Extract to read:
□ □ □ □ □

Hi,
On another note, I think I was unnecessarily complicating things by
applying a sliding window here and then an extra global window to remove
duplicates.  I replaced the *sliding window with a session window *(*as I
know that my transaction consisting of recordA logs and recordB logs for a
key "MyKey" won't last for more than 60-90 secs*), and my use case seems to
be working fine. Even DRAIN is working successfully.

Thanks
Mohil

On Sun, May 17, 2020 at 3:37 PM Mohil Khare <mo...@prosimo.io> wrote:

> Hello,
>
> I have a use case where I have two sets of PCollections (RecordA and
> RecordB) coming from a real time streaming source like Kafka.
>
> Both Records are correlated with a common key, let's say KEY.
>
> The purpose is to enrich RecordA with RecordB's data for which I am using
> CoGbByKey. Since RecordA and RecordB for a common key can come within 1-2
> minutes of event time, I am maintaining a sliding window for both records
> and then do CoGpByKey for both PCollections.

□ □ □ □ □

Listed entries:
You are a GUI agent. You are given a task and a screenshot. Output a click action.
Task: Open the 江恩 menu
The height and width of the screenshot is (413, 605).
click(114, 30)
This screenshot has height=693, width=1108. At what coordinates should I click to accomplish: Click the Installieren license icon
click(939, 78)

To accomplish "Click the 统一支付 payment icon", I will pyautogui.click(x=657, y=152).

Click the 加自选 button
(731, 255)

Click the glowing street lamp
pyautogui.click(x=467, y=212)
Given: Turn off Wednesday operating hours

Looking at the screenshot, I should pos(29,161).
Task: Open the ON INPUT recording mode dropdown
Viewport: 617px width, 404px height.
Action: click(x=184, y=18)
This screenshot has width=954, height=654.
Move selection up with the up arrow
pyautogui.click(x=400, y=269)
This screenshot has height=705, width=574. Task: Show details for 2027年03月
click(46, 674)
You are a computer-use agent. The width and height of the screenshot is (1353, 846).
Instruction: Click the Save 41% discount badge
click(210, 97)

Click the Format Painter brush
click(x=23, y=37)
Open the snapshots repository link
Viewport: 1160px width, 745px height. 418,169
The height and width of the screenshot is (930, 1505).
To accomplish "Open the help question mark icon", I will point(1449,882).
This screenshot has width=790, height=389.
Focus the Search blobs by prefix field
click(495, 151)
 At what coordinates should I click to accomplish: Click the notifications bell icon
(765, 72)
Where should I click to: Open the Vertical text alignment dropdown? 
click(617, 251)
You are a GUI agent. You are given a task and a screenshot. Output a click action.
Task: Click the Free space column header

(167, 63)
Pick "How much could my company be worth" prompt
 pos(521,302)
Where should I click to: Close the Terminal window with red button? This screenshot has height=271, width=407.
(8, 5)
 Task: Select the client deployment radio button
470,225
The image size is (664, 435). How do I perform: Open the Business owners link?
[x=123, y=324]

□ □ □ □ □

Written problem: Carry on the mailing-list thread on windowing from the point at which it stops. The items above come from a source unrelated to the mailing-list thread on windowing.

Response to the exercise:
>
> The sliding windows that will find both RecordA and RecordB for a common
> key KEY, will emit enriched output. Now, since multiple sliding windows can
> emit the same output, I finally remove duplicate results by feeding
> aforementioned outputs to a global window where I maintain a state to check
> whether output has already been processed or not. Since it is a global
> window, I maintain a Timer on state (for GC) to let it expire after 10
> minutes have elapsed since state has been written.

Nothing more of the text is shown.